**Challenge A:** State whether each statement agrees with the Mantar profile, answering yes or no and quoting the words of the profile that decide it: (i) both members of the duo are originally from Hamburg; (ii) the debut album came out on Svart Records; (iii) the third album was released in 2016.
**Challenge B:** Repeat the passage of the Mantar profile from "Mantar is a" up to and including "mushroom in Turkish.".
**Challenge C:**
Answer these questions from the Mantar profile:
(i) What does "Mantar" mean in Turkish?
(ii) Who plays drums in the duo?
(iii) Which label did the band sign to in 2016?

[START Extract]

Mantar is a German sludge metal duo from Hamburg. It was formed in 2012 by drummer Erinç Sakarya and guitarist Hanno Klänhard. The two are originally from Bremen, but moved to Hamburg. Mantar means mushroom in Turkish.

History 
Mantar was formed in 2012 by two old friends, drummer Erinç Sakarya and guitarist Hanno Klänhard. The band's music was influenced by the early works of bands such as Melvins, Darkthrone and Motörhead. The duo released their debut studio album, Death by Burning, in 2014 on the Svart Records. In 2016 band signed to the Nuclear Blast. In same year they released second album, called Ode to the Flame. In the summer of 2018, the third album, The Modern Art of Setting Ablaze, was released. In 2020 band released cover album Grungetown Hooligans II. In April 2022, the band announced their next album, Pain Is Forever and This Is the End, released on 15 July.

[END Extract]
[START Data records]

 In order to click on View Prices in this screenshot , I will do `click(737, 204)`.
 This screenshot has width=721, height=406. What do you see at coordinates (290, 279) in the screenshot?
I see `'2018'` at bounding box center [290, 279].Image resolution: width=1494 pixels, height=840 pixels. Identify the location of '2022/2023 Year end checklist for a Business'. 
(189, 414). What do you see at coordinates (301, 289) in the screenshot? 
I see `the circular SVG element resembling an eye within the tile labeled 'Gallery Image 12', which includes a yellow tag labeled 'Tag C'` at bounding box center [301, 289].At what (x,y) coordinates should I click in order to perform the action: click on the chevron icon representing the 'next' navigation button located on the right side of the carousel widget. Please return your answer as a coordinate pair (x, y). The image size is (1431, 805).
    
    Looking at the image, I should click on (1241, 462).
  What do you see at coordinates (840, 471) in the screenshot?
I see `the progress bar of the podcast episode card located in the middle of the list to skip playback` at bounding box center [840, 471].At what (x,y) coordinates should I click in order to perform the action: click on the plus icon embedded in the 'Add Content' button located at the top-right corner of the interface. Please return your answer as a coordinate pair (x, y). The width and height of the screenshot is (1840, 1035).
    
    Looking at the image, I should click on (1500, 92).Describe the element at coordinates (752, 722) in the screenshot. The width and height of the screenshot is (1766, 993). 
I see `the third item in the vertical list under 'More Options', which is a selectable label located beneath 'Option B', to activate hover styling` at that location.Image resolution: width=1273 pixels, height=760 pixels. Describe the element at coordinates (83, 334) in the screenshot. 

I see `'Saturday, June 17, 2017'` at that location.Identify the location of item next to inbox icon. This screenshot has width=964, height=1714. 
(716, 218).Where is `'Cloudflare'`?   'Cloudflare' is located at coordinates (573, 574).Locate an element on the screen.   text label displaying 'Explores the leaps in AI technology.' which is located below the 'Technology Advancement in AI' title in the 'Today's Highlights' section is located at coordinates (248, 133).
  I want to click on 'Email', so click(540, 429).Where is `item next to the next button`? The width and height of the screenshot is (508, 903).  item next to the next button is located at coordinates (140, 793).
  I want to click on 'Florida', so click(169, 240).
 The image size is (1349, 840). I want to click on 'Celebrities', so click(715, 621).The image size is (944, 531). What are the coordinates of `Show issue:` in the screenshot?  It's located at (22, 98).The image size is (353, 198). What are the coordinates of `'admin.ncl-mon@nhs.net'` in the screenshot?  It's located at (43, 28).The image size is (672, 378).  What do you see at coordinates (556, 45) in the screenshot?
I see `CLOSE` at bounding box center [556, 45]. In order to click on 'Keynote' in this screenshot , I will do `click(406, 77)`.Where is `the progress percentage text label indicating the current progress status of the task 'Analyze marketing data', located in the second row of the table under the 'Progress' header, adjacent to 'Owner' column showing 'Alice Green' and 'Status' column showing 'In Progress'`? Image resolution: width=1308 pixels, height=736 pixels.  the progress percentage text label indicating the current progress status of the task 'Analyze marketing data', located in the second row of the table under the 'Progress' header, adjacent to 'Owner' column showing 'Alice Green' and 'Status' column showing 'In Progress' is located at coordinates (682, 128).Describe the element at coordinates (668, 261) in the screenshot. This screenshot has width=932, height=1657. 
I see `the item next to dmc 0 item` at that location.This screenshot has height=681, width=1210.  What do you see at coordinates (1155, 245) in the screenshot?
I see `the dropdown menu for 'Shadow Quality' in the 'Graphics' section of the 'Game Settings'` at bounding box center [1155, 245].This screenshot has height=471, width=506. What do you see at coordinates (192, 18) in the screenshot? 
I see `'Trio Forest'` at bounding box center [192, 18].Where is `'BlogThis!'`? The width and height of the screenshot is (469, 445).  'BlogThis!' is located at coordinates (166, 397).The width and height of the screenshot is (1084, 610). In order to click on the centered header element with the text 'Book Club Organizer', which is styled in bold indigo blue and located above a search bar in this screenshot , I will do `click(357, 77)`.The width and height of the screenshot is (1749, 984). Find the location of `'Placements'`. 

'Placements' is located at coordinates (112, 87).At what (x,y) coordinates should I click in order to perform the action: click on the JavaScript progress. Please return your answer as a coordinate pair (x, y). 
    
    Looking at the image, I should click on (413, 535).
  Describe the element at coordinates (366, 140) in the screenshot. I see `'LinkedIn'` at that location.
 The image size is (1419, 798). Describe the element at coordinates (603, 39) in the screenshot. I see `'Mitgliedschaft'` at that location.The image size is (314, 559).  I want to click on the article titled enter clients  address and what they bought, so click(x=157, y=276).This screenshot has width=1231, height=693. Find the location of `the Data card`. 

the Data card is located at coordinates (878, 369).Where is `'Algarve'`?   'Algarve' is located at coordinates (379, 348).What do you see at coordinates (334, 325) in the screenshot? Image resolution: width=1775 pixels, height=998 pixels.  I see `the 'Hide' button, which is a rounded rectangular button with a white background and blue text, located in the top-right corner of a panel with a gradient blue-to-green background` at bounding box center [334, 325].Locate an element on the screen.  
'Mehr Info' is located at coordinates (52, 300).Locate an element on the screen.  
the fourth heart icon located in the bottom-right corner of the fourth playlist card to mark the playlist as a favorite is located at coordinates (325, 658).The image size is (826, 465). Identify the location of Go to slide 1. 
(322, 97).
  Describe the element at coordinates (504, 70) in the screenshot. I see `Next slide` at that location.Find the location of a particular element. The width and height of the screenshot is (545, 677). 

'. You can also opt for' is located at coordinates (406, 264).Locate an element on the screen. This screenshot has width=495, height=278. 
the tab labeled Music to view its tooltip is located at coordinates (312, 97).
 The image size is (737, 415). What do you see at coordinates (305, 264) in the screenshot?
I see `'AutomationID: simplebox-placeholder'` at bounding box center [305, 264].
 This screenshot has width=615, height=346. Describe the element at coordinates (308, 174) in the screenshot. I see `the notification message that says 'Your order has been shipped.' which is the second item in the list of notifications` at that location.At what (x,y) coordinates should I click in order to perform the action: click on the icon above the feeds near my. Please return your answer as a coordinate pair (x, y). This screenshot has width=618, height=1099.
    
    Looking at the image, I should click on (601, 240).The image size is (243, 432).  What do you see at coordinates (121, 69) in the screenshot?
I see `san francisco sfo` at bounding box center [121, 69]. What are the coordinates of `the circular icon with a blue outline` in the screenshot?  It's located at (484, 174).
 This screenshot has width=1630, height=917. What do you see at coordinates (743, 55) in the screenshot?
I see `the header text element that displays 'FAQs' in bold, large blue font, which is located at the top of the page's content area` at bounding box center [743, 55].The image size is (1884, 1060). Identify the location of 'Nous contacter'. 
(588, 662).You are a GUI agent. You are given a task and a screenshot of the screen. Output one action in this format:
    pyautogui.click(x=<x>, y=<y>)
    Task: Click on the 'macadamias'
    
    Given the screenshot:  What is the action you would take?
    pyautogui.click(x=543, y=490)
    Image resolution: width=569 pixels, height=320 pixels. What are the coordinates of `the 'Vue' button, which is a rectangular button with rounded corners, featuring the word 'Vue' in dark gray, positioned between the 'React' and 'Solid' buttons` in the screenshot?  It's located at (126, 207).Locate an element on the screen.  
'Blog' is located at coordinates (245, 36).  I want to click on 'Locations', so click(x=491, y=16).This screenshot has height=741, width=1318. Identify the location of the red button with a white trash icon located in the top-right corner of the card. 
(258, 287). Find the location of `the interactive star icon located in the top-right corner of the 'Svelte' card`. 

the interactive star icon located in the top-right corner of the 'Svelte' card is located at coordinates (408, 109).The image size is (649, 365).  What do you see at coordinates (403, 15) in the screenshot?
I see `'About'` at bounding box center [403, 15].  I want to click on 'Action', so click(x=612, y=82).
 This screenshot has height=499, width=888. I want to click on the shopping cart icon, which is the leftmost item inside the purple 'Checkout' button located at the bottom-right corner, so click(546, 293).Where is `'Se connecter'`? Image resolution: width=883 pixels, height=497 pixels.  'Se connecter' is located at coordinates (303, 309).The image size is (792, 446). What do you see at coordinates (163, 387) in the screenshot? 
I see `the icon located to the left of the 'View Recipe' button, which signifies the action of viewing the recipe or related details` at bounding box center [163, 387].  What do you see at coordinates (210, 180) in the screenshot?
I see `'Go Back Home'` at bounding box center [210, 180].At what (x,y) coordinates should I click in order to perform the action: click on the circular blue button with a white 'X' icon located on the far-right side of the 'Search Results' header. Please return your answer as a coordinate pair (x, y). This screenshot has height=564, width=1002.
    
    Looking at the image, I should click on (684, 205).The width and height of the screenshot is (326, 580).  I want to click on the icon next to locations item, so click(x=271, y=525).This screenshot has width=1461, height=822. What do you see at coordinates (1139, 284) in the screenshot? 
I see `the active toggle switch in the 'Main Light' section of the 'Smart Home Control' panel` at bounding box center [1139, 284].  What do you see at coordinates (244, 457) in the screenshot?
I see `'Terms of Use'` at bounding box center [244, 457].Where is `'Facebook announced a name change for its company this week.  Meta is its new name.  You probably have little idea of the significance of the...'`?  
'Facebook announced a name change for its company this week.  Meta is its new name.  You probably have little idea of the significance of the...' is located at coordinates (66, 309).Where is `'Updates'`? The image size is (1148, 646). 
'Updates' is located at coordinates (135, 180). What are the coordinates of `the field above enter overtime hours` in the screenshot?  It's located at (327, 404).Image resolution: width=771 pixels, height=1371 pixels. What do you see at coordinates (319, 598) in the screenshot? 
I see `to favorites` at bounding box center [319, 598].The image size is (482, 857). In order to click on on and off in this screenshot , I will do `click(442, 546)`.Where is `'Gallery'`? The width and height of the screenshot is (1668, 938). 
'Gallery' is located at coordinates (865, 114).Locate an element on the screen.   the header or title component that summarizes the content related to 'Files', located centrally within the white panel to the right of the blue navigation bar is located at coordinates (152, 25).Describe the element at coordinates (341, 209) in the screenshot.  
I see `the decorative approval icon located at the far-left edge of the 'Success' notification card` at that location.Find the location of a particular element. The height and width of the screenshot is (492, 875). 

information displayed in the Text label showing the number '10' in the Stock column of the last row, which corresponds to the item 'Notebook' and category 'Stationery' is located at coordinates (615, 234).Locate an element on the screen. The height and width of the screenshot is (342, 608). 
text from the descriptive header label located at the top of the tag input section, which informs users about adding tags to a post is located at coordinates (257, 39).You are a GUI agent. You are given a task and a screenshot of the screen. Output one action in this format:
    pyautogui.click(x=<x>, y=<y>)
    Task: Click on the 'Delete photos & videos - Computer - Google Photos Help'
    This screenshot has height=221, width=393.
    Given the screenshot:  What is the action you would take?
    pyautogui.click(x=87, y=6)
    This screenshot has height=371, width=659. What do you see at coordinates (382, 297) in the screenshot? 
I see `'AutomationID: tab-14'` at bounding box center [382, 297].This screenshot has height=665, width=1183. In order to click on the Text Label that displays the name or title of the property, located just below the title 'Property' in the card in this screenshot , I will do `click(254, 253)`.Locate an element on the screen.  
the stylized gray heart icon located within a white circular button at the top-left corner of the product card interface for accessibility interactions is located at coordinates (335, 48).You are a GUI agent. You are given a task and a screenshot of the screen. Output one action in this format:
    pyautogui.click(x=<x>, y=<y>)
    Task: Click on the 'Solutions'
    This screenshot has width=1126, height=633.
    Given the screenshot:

[END Data records]

**Full answer A:**
(i) No: "The two are originally from Bremen, but moved to Hamburg."
(ii) Yes: "The duo released their debut studio album, Death by Burning, in 2014 on the Svart Records."
(iii) No: "In the summer of 2018, the third album, The Modern Art of Setting Ablaze, was released."

**Full answer B:**
Mantar is a German sludge metal duo from Hamburg. It was formed in 2012 by drummer Erinç Sakarya and guitarist Hanno Klänhard. The two are originally from Bremen, but moved to Hamburg. Mantar means mushroom in Turkish.

**Full answer C:**
(i) Mushroom.
(ii) Erinç Sakarya.
(iii) Nuclear Blast.